[Opening Data supplied section]

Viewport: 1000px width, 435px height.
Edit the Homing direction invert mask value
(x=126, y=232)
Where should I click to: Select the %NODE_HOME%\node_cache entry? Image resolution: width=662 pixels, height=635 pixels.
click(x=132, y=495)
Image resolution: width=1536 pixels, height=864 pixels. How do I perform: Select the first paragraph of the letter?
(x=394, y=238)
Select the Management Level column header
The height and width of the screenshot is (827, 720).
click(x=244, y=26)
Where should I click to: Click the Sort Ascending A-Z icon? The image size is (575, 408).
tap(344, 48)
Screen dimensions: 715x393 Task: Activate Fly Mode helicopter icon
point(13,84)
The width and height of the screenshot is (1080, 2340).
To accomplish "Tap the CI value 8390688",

[Closing Data supplied section]

• [Brief]
Return everything in the records. Keep each line exactly as written.

• [The completed task]
Viewport: 1000px width, 435px height.
Edit the Homing direction invert mask value
(x=126, y=232)
Where should I click to: Select the %NODE_HOME%\node_cache entry? Image resolution: width=662 pixels, height=635 pixels.
click(x=132, y=495)
Image resolution: width=1536 pixels, height=864 pixels. How do I perform: Select the first paragraph of the letter?
(x=394, y=238)
Select the Management Level column header
The height and width of the screenshot is (827, 720).
click(x=244, y=26)
Where should I click to: Click the Sort Ascending A-Z icon? The image size is (575, 408).
tap(344, 48)
Screen dimensions: 715x393 Task: Activate Fly Mode helicopter icon
point(13,84)
The width and height of the screenshot is (1080, 2340).
To accomplish "Tap the CI value 8390688",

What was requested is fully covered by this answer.